Theresa Kennedy observó cómo Yabril dirigía la operación. Parecía casi distante, como si fuera un director dedicado a contemplar el trabajo de sus actores, sin apenas dar órdenes, sino sólo indicaciones, sugerencias. Se dio cuenta de que utilizaba a los miembros de su equipo como un lazo corredizo para estrangular y separar la clase turista del avión, de su cabeza. Con una sonrisa ligeramente tranquilizadora le indicó que permaneciera en su asiento. Era la acción de un hombre que se ocupa de alguien puesto bajo su cuidado especial. Luego entró en la cabina del piloto. Uno de los secuestradores vigilaba la entrada a la cabina de primera clase desde la clase turista. Dos de las secuestradoras permanecían junto a ella, espalda contra espalda, con las armas preparadas. Había una azafata enviando mensajes a los pasajeros, bajo la supervisión directa de uno de los secuestradores, a través del intercomunicador. Todos ellos parecían demasiado pequeños como para causar tanto terror.
En la cabina de mando, Yabril dio permiso al piloto para comunicar por radio que su avión había sido secuestrado y transmitir su nuevo plan de vuelo a Sherhaben. Las autoridades estadounidenses pensarían que su único problema consistiría en negociar las habituales exigencias de los terroristas árabes. Yabril permaneció en la cabina para escuchar los comunicados por radio. Mientras el avión estuviera en vuelo, no podía hacerse otra cosa más que esperar. Yabril soñó con Palestina, tal y como la había conocido de niño, con su hogar convertido en un oasis verde en el desierto, sus padres como ángeles de luz, el hermoso Corán sobre la mesa del despacho de su padre, siempre preparado para renovar la fe. Y todo eso había terminado en mortales humaredas grises, fuego y el azufre de las bombas cayendo desde el aire. Los israelíes llegaron y pareció como si él se hubiera pasado toda la infancia en un gran campo de prisioneros compuesto por destartaladas barracas, un vasto asentamiento humano unido sólo para una cosa: el odio de todos contra los judíos. Aquellos mismos judíos que el Corán alababa.

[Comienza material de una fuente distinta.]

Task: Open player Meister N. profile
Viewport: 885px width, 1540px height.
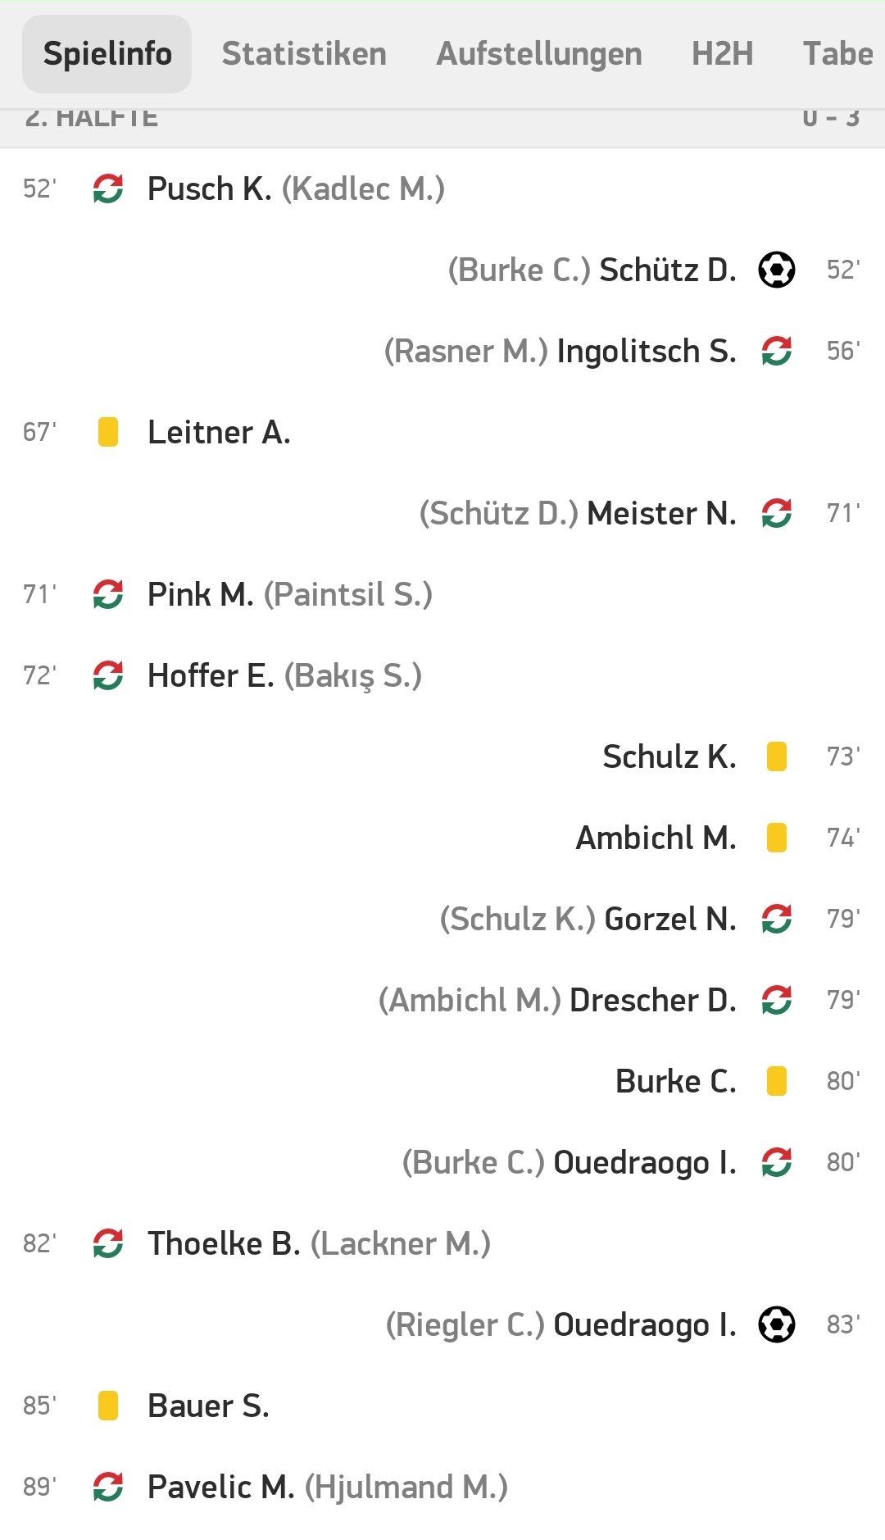Action: point(661,513)
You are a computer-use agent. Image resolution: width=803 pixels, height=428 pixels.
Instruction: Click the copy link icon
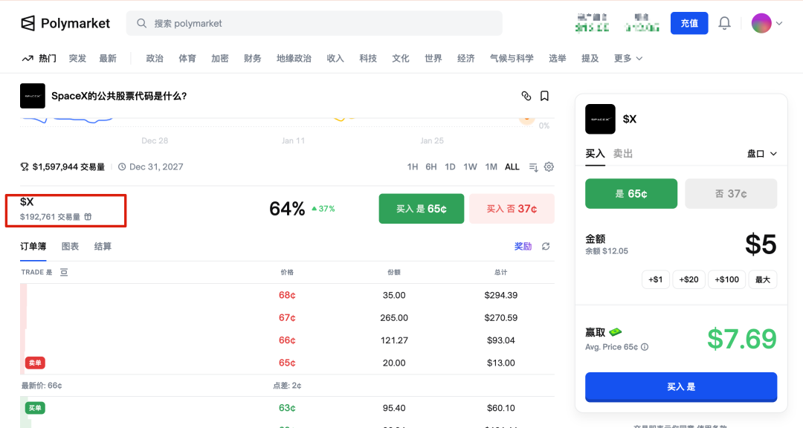[526, 96]
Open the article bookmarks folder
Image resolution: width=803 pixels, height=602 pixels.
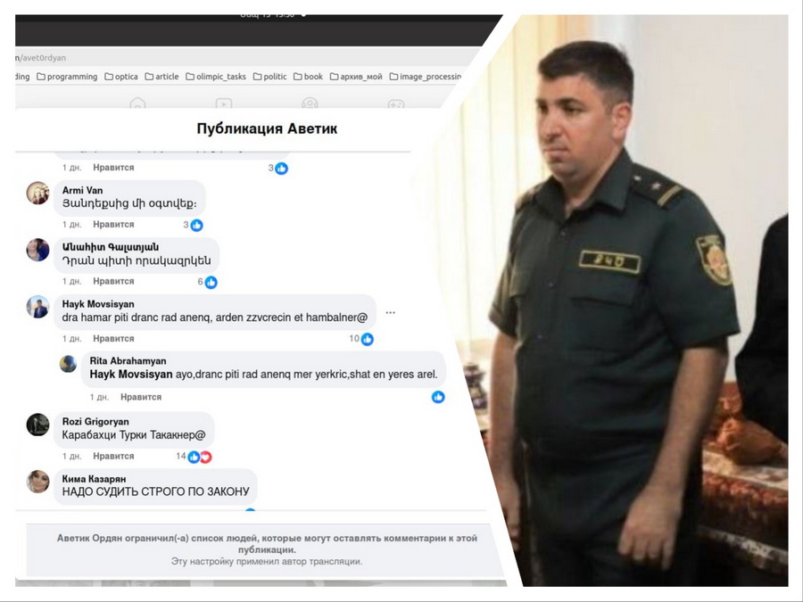pyautogui.click(x=161, y=77)
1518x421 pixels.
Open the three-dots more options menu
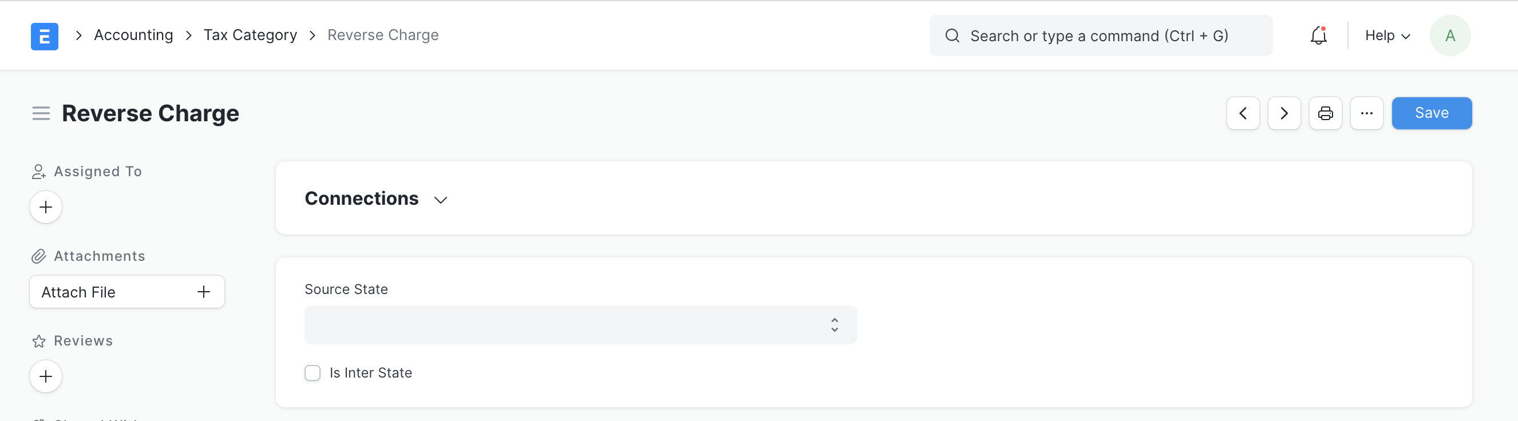click(1367, 113)
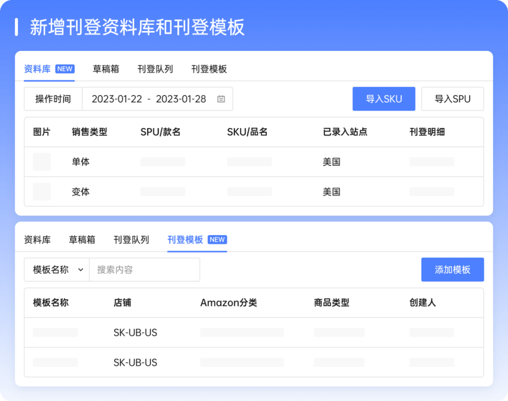This screenshot has height=401, width=508.
Task: Click the 销售类型 column header
Action: click(90, 132)
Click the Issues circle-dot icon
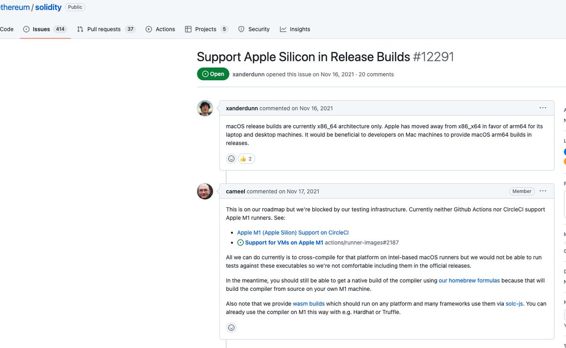The height and width of the screenshot is (348, 566). pos(27,29)
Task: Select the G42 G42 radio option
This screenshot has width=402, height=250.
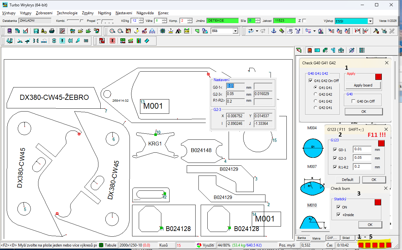Action: [x=315, y=94]
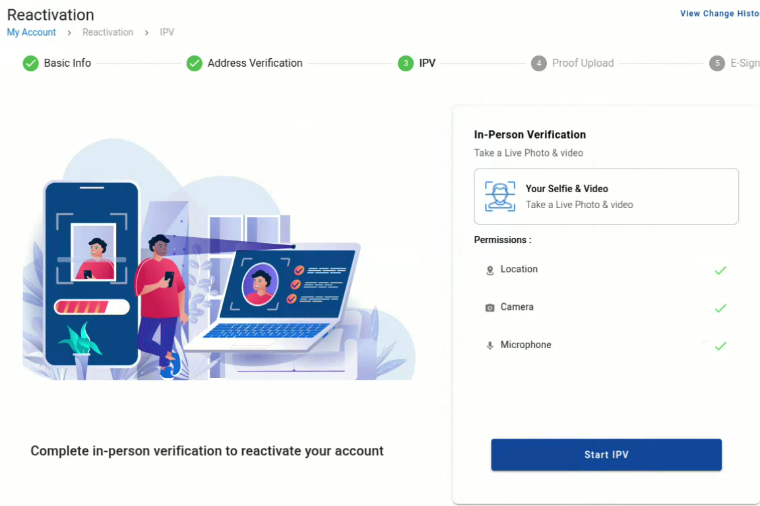
Task: Click the breadcrumb chevron after My Account
Action: pos(69,32)
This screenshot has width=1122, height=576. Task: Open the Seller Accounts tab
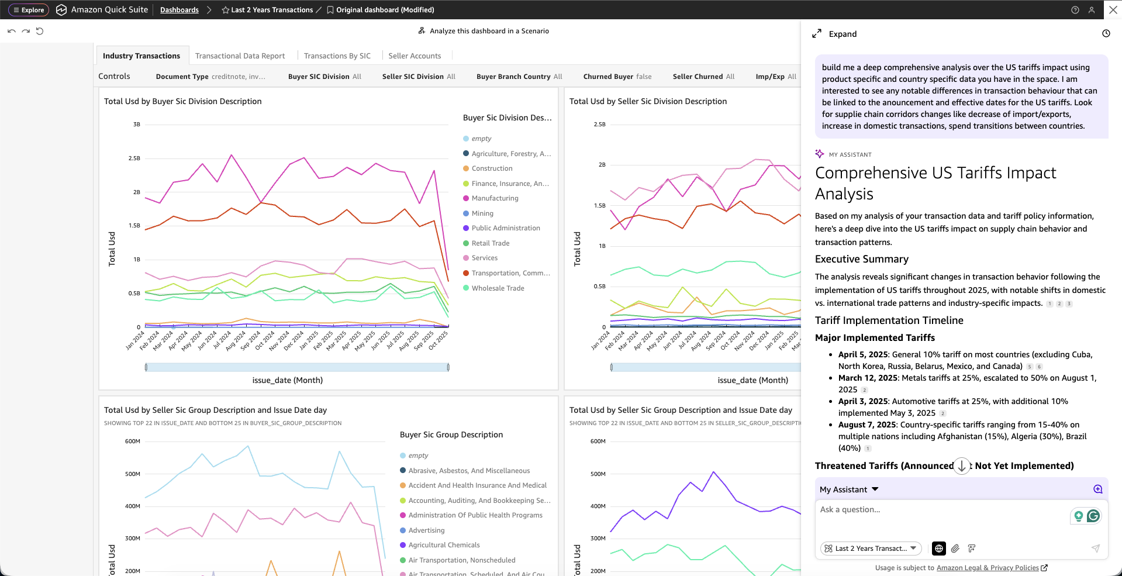coord(415,56)
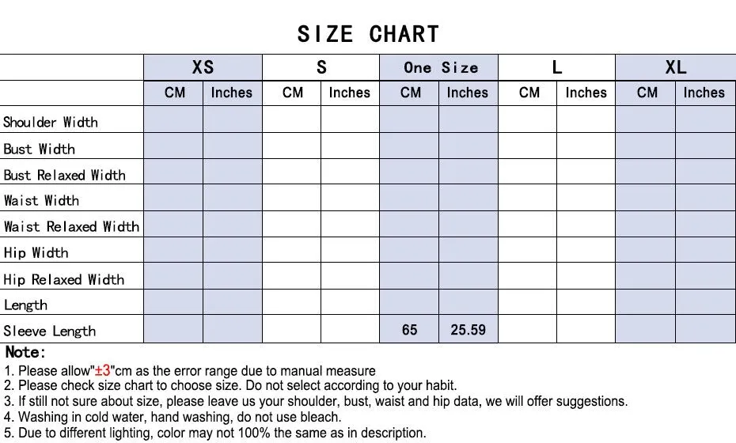
Task: Click the Length row label
Action: [25, 305]
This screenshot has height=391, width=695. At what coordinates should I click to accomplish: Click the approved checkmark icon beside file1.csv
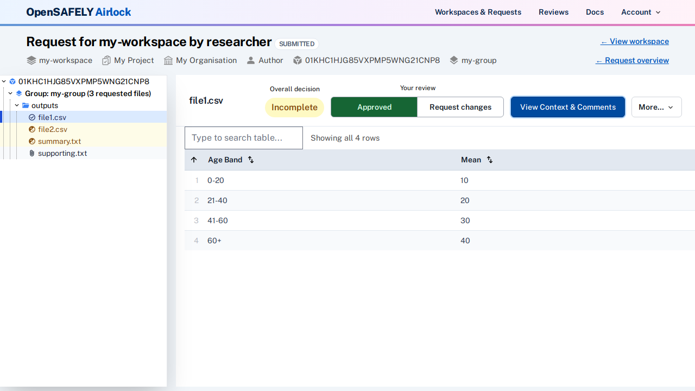(x=32, y=117)
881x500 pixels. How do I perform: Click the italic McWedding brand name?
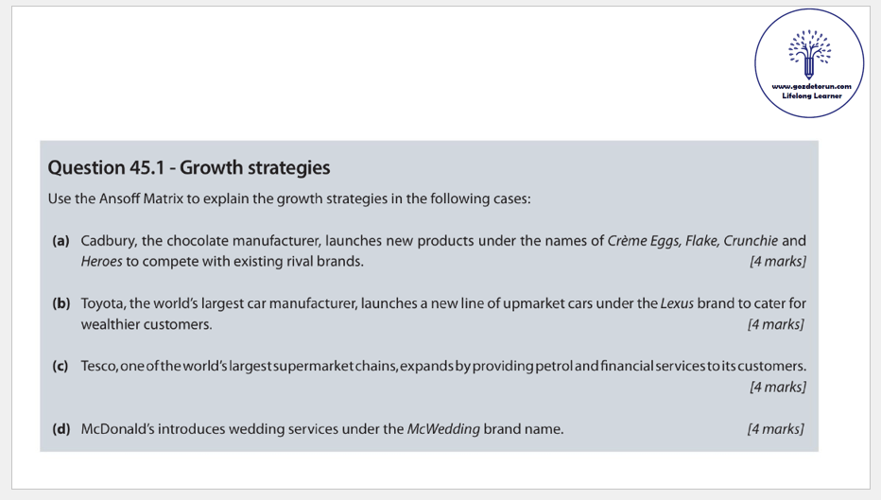(442, 429)
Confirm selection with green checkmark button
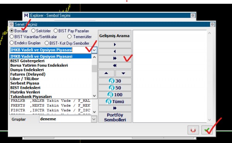This screenshot has height=143, width=232. pyautogui.click(x=207, y=130)
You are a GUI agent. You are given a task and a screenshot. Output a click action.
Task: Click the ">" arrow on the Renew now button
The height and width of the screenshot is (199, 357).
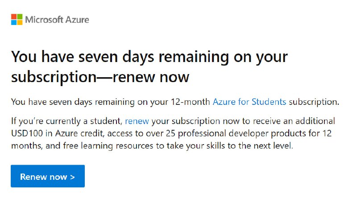[x=72, y=177]
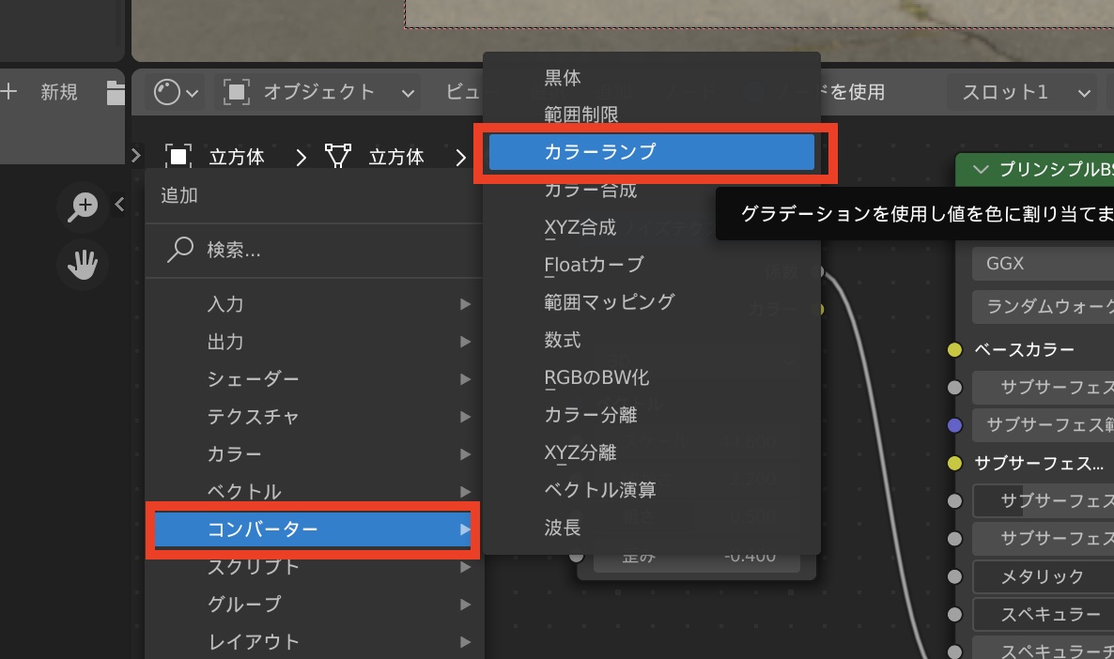Click the zoom magnifier tool icon
Viewport: 1114px width, 659px height.
84,207
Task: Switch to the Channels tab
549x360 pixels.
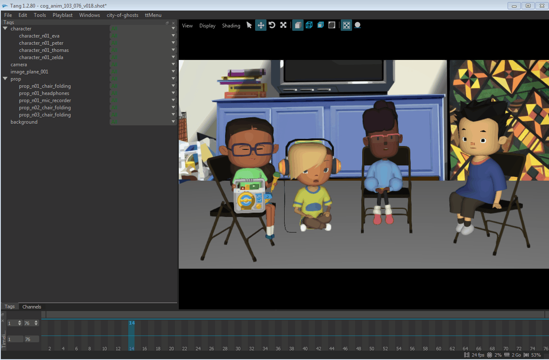Action: pyautogui.click(x=32, y=307)
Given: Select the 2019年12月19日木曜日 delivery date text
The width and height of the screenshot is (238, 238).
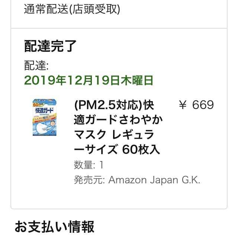Looking at the screenshot, I should [89, 80].
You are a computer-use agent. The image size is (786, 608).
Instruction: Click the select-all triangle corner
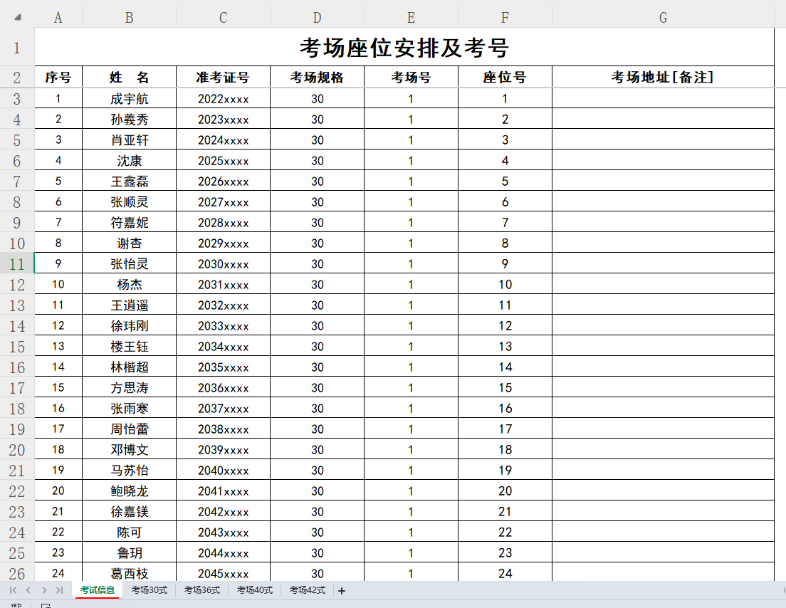click(17, 17)
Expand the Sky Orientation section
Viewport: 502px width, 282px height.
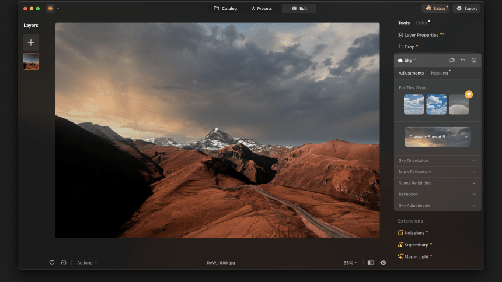437,161
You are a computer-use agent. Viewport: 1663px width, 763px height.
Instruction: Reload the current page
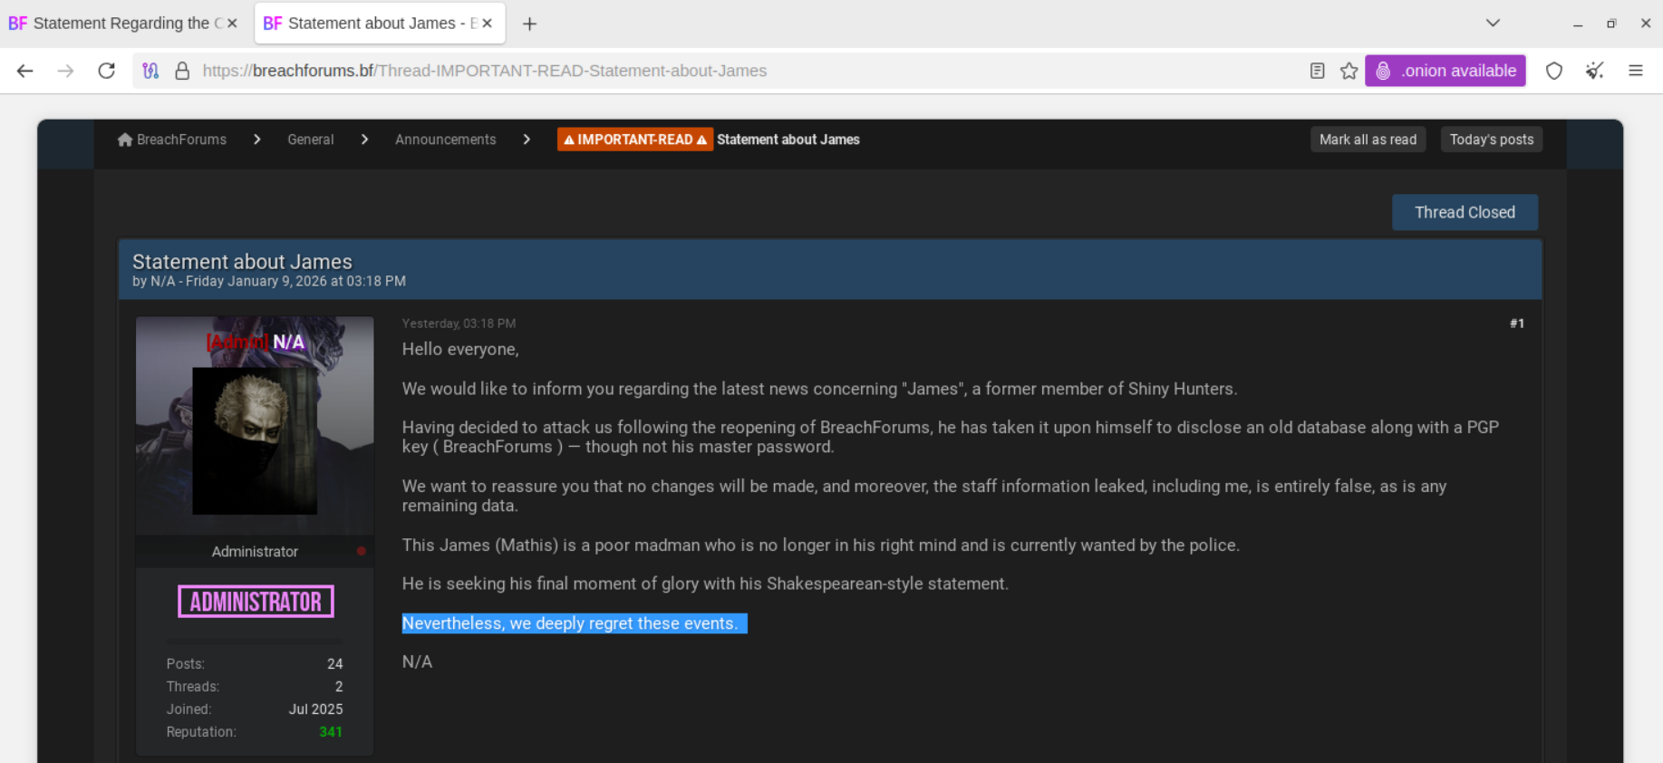[106, 71]
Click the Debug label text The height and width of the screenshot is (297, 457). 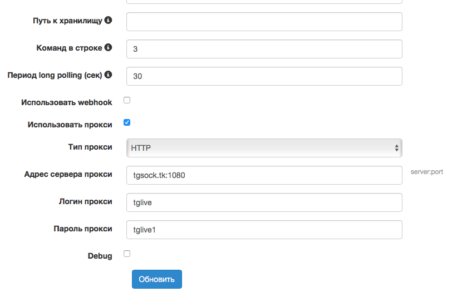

Recordó incluso la universidad, y cómo algunos de los profesores hablaban de un trabajo chapucero como «trabajo árabe». El propio Yabril había utilizado la expresión para dirigirse a un fabricante de armas que le había entregado una partida de armas defectuosas. Ah, pero lo ocurrido en este día no sería considerado como un «trabajo árabe».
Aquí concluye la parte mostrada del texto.